L’Express : Les États-Unis ont-ils durci leurs règles sur les investissements venant de ou allant vers la Chine ?

Mathilde Velliet : L’idée de ne pas encourager les capacités d’un adversaire potentiel a émergé dans les années 1980. Mais le sujet n’a vraiment pris de l’importance que dans les années 2010, lorsque des acteurs chinois ont commencé à investir dans ou racheter des entreprises américaines plus ou moins stratégiques. La réglementation sur les investissements entrants s’est précisée sous l’administration Trump. Mais ce n’est que depuis deux ans que les investissements sortants, ceux des États-Unis vers la Chine, sont devenus un sujet de préoccupation, inscrit au programme politique du Congrès et de l’exécutif améraicains. Un décret signé par Joe Biden en août dernier cible les investissements américains dans trois secteurs en particulier : l’intelligence artificielle, les semi-conducteurs et le quantique. Le but de ce décret est d’imposer qu’ils soient à l’avenir notifiés aux autorités. Dans certains cas, ils seront même interdits. Cette réglementation sera mise en œuvre dans le courant de l’année. Et les États-Unis incitent les Européens à se pencher sur le sujet.


Le secteur tech est-il le seul concerné par ces restrictions ?

Elles portent en effet sur la technologie au sens large. L’objectif est de cibler tous les investissements américains susceptibles de renforcer les capacités chinoises dans la cybersécurité, le renseignement et l’action militaire.


Pourquoi les États-Unis estiment-ils qu’investir dans la tech chinoise est plus problématique que dans les entreprises d’autres pays ? Leurs alliés aussi sont susceptibles de faire émerger des concurrents à leurs champions technologiques.

La Chine n’est pas uniquement un concurrent économique et technologique des États-Unis, c’est un rival stratégique.

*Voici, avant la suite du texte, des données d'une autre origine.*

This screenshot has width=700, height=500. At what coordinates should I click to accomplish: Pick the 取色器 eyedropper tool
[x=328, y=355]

C’est le facteur qui change la donne ici. Washington craint que la Chine menace sa suprématie technologique, car c’est le socle de sa suprématie militaire.


La part des investissements américains et européens dans la tech chinoise est limitée. Pourquoi est-ce considéré comme un sujet de préoccupation ?

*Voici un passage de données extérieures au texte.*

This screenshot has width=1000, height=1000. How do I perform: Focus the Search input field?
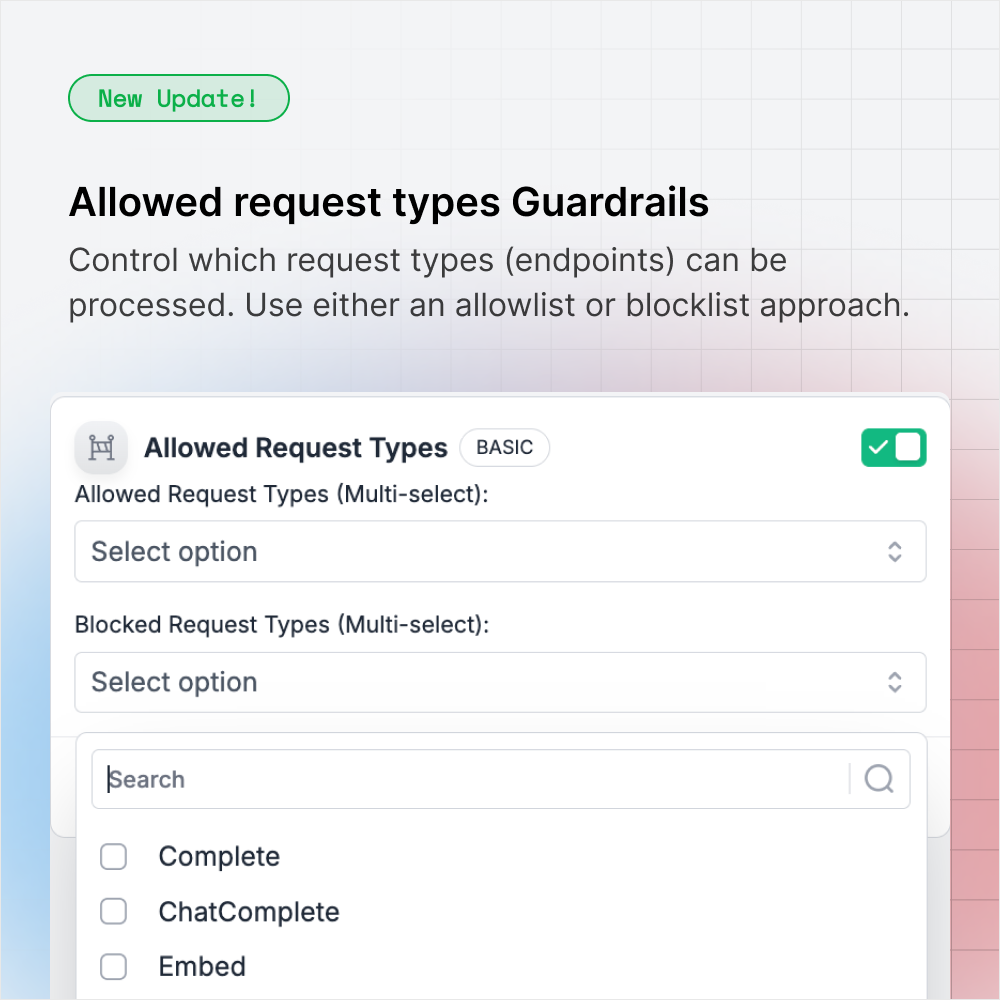pos(470,779)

En effet, trois quarts des investissements dans le secteur technologique chinois proviennent d’acteurs chinois – investisseurs, grandes entreprises, institutions publiques. Les Américains et les Européens ne sont présents que dans 12 % des cycles de financement.

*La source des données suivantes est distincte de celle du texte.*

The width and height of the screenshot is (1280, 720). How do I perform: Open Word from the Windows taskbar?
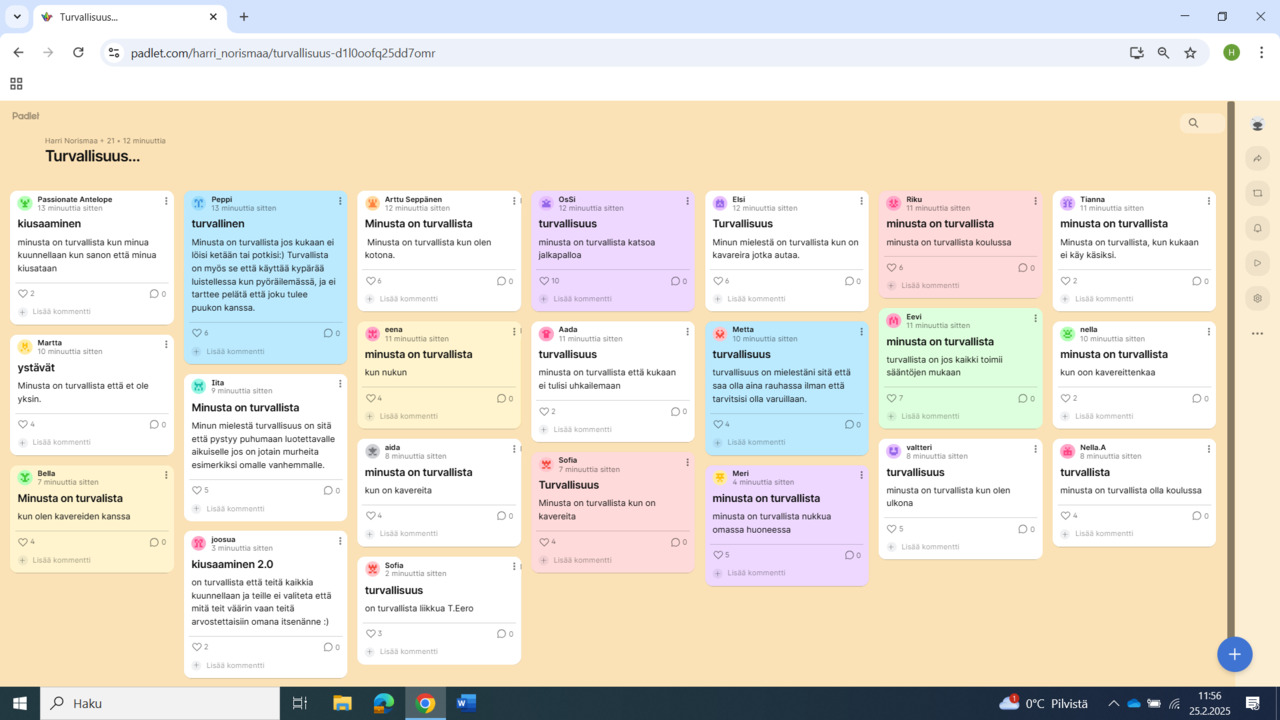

Washington redoute toutefois que des investissements - même limités - financent les capacités militaires chinoises. Le paradoxe, que des politiques américains dénonçaient, est que les États-Unis restreignaient les exportations vers certaines entreprises chinoises mais autorisaient jusqu’à présent les investissements dedans. Cela revenait à interdire aux entreprises américaines de leur vendre des produits, mais aussi à donner à la Chine l’argent pour qu’elle développe elle-même ses capacités. Derrière ces transactions, il y a aussi des bénéfices intangibles tels que l’accès aux réseaux des investisseurs américains. D’où l’idée de ne pas interdire que l’export mais aussi les investissements américains dans certaines technologies chinoises.


Parmi les investissements américains et européens que vous avez analysés, lesquels étaient potentiellement problématiques ?

Un nombre assez limité. Côté européen, il y a eu un investissement dans le quantique chinois, sphère très liée au militaire, et un dans une fonderie chinoise (SJ Semi) blacklistée par les États-Unis en raison de sa contribution à la modernisation de l’armée chinoise. Parmi les dix premiers investisseurs américains en Chine, sept ont investi dans des entreprises actuellement sous sanctions. Souvent, ces investissements ont été faits avant que les sociétés ne soient inscrites sur la liste, mais il était déjà su de tous qu’elles étaient liées à l’écosystème militaire ou de surveillance chinois. Mais dans plusieurs cas, ces investissements ont eu lieu après l’inscription sur la liste d’entreprises sous sanctions. Il y a des liens non négligeables entre les investisseurs américains et certaines entreprises chinoises très liées à l’armée et la surveillance.


L’UE a-t-elle la même approche que les États-Unis sur le sujet ?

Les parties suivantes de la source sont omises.